Bukan cuma putusan pengadilan yang dinilainya terlalu berat. Mereka yang oleh suaminya diduga terlibat dalam pusaran kasus ini, tetap melenggang hingga kini.
“Pengurus yang lain kemana? Kenapa cuma saya yang dikorbankan?” kata Didik, yang ditemui sesaat setelah sidang kala itu.
Sebelum sidang ditutup, Didik-sapaan Edy Hari Respati- sempat menyinggung status Ketua DPRD Kota Pasuruan Ismail Marzuki Hasan yang dinilainya ‘lolos’ dari kasus ini. Dirinya berharap politisi PKB itu juga diproses.
“Saya tidak mau menanggung ini sendirian. Yang lain seperti ketua DPRD Ismail Marzuki juga harus diproses,” kata terdakwa Didik usai berkonsultasi dengan penasihat hukumnya kala itu.
Merespons pertanyaan itu, Majelis menyampaikan bila penentuan status Ismail bukan kewenangannya. Ada penyidik yang akan menindaklanjuti status Ismail karena dinilai turut terlibat dalam kasus ini.
“Itu nanti kewenangan penyidik untuk menaikkan status saksi menjadi tersangka, agar dilakukan penyidikan atas nama Ketua DPRD Kota Pasuruan,” kata ketua sidang Dede Surayama.
Widodo, jaksa penuntut umum dari Kejari Kota Pasuruan tidak dengan tegas bakal menindaklanjuti permintaan majelis itu. Ditemui seusai sidang, pihaknya mengaku akan berkonsultasi dengan Kejaksaan Tinggi (Kejati).
Sayangnya, hampir dua bulan berlalu, belum ada progress berarti yang ditunjukkan kejaksaan mengusut dugaan keterlibatan pihak lain dalam kasus ini.
Kasi Pidsus Kejari Pasuruan Soemarno menyampaikan, sebelumnya pihaknya telah meminta klarifikasi ke panitera terkait perintah peningkatan status Ketua DPRD Ismail Marzuki sebagai tersangka itu.
“Tidak ada surat (perintah penetapan) itu. Perintah penetapan (tersangka ketua dewan) itu diuraikan di dalam pertimbangan putusan hakim,” katanya akhir April lalu.
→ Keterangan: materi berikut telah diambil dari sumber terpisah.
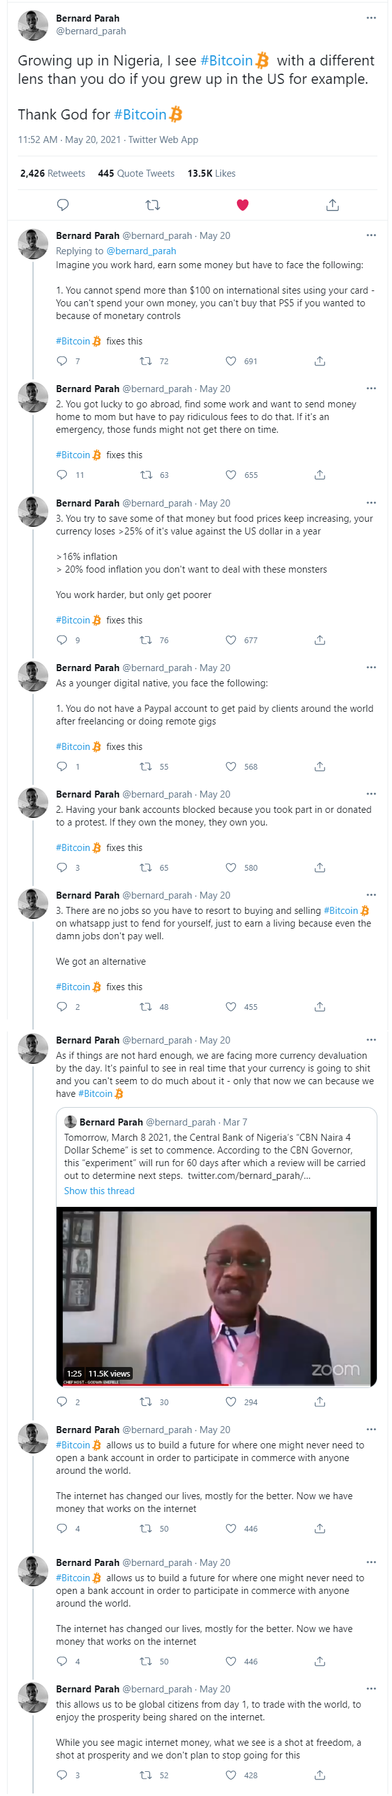392x1796 pixels.
Task: View the 445 Quote Tweets list
Action: 136,174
Lagi pula, lanjut dia, baik terdakwa maupun kejaksaan, masih sama-sama mengajukan banding.
Humas Tipikor Surabaya, Lufsiana menanggapi santai sikap kejaksaan yang terkesan ‘enggan’ menindaklanjuti perintah majelis terkait peningkatan status ketua dewan.
Dijelaskannya, wewenang penyidikan itu ada pada kejaksaan. “Kalaupun perintah majelis soal peningkatan status (ketua dewan) itu tidak ditindaklanjuti, memang tidak ada akibat hukumnya. Tapi kepercayaan masyarakat terhadap penyidik kejaksaan punah, dengan image kejaksaan tidak serius dalam penegakan hukum tipikor,” jelas Lufsiana.
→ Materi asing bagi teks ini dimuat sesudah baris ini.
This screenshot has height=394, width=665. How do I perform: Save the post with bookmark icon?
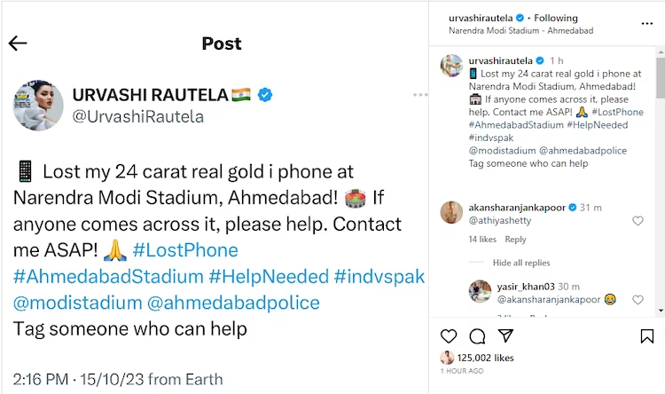point(647,336)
Dugaan keterlibatan Ismail memang mengemuka sejak kasus ini mencuat. Politisi PKB itu disebut-sebut ikut menerima aliran dana hibah PSSI tahun 2015 senilai Rp 3,8 miliar itu.
Tak hanya oleh terdakwa Edy Hari Respati Setiawan alias Didik. Dalam pemeriksaan saksi selama proses persidangan berlangsung, nama Ismail juga acapkali muncul.
Manajer Persekap Junior U-17, Helmi yang sempat dihadirkan sebagai saksi dalam persidangan mengakui adanya penyerahan uang kepada Ismail.
Bahkan, itu dilakukan setiap kali terjadi pencairan dana hibah dari KONI kepada PSSI. Tapi, untuk apa uang tersebut diserahkan, pihaknya mengaku tak tahu.